## What you will do
Nothing but the records, repeated exactly, should form the response.

------------------------------

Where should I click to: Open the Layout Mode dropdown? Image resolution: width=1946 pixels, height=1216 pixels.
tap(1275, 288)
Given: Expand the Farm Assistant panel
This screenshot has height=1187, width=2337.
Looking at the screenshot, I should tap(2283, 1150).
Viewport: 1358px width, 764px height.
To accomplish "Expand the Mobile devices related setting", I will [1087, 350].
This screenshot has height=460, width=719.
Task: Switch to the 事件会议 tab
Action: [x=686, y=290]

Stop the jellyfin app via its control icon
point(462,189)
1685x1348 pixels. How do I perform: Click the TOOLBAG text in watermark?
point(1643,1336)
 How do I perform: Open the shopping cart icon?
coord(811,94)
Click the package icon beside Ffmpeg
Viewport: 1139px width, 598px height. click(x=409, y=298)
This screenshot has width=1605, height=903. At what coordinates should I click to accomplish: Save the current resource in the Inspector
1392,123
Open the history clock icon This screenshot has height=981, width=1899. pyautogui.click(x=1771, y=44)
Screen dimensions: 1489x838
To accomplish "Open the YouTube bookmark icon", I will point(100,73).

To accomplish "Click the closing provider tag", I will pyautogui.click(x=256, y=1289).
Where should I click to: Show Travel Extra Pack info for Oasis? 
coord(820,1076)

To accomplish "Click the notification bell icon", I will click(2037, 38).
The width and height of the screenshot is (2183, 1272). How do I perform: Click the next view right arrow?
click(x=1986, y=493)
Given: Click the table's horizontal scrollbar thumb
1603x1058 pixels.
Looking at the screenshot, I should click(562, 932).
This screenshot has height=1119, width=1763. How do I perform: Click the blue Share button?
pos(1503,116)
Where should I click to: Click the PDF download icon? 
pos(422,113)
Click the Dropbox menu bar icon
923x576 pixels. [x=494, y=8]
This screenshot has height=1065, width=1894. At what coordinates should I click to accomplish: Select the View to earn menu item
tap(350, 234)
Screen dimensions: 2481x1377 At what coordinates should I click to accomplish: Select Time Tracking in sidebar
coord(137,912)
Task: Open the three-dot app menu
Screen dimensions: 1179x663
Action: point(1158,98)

------------------------------

## Solution for this task
Where should I click to: Open the Layout Mode dropdown? Image resolution: width=1946 pixels, height=1216 pixels.
tap(1275, 288)
Given: Expand the Farm Assistant panel
This screenshot has height=1187, width=2337.
Looking at the screenshot, I should tap(2283, 1150).
Viewport: 1358px width, 764px height.
To accomplish "Expand the Mobile devices related setting", I will [1087, 350].
This screenshot has height=460, width=719.
Task: Switch to the 事件会议 tab
Action: [x=686, y=290]

Stop the jellyfin app via its control icon
point(462,189)
1685x1348 pixels. How do I perform: Click the TOOLBAG text in watermark?
point(1643,1336)
 How do I perform: Open the shopping cart icon?
coord(811,94)
Click the package icon beside Ffmpeg
Viewport: 1139px width, 598px height. click(x=409, y=298)
This screenshot has width=1605, height=903. At what coordinates should I click to accomplish: Save the current resource in the Inspector
1392,123
Open the history clock icon This screenshot has height=981, width=1899. pyautogui.click(x=1771, y=44)
Screen dimensions: 1489x838
To accomplish "Open the YouTube bookmark icon", I will point(100,73).

To accomplish "Click the closing provider tag", I will pyautogui.click(x=256, y=1289).
Where should I click to: Show Travel Extra Pack info for Oasis? 
coord(820,1076)

To accomplish "Click the notification bell icon", I will click(2037, 38).
The width and height of the screenshot is (2183, 1272). How do I perform: Click the next view right arrow?
click(x=1986, y=493)
Given: Click the table's horizontal scrollbar thumb
1603x1058 pixels.
Looking at the screenshot, I should click(562, 932).
This screenshot has height=1119, width=1763. How do I perform: Click the blue Share button?
pos(1503,116)
Where should I click to: Click the PDF download icon? 
pos(422,113)
Click the Dropbox menu bar icon
923x576 pixels. [x=494, y=8]
This screenshot has height=1065, width=1894. At what coordinates should I click to accomplish: Select the View to earn menu item
tap(350, 234)
Screen dimensions: 2481x1377 At what coordinates should I click to accomplish: Select Time Tracking in sidebar
coord(137,912)
Task: Open the three-dot app menu
Screen dimensions: 1179x663
Action: point(1158,98)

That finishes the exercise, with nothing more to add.